Minister approves ‘chicken litter’ generator without consultation…

One of the legacies of having no local democracy with any power is that our politicians have little skill at handling or managing trade-offs…

Probably the most obvious example of that is the proposed legislation on parades… Which effectively takes an extreme measure which has been adopted for managing Orange parades through nationalist areas, and scaling it up…

The truth is government local and Stormont will have a great deal more mundane issues to deal with once the smog of war has cleared…

What’s interesting about Edwin Poots dramatic decision today to approve the Rose Energy Incinerator on the banks of Lough Neagh is that it contrasts with his previous decisions, for instance with the interconnector over the border to put the project out to public inquiry, and likewise, the new shopping centre in Lisburn…

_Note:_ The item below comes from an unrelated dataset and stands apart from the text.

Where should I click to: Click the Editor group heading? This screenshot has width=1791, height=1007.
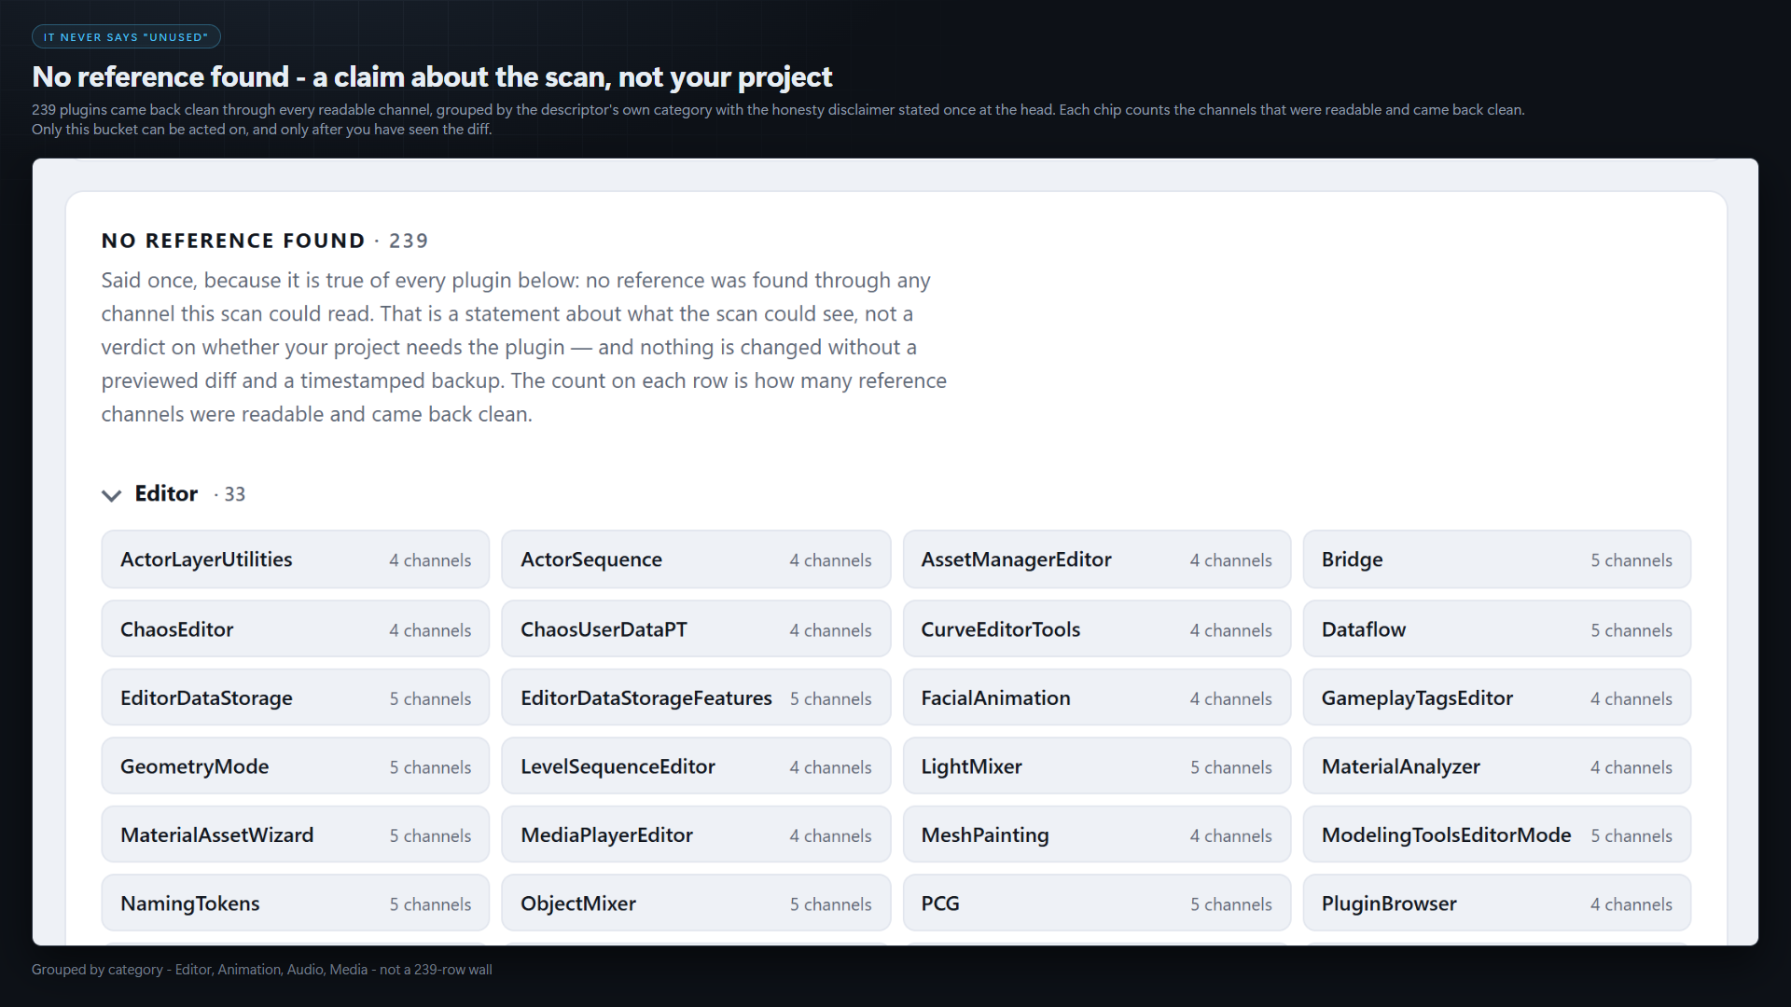(x=166, y=493)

In the case of the north shore generator, the decision was defered to the council, who after £120,000 public consultation which gave them an overwhelming approval… The council then voted no, because the few wards in the city who were affected by it didn’t want it…

The contrast with the Rose Generator could hardly be more stark…

The incinerator certainly addresses some pressing issues. Not least the pollution of the local water table by nitrates, such that that area is now in serious breach of the EU Nitrates Directive. An incinerator of the sort proposed will likely deal with that problem.

However there is likely to be a push back from the Glenavy based pressure group, CALNI... who argue that it will push dioxins into the air that will affect a relatively densely populated rural and semi rural area… as well as being  local eyesore…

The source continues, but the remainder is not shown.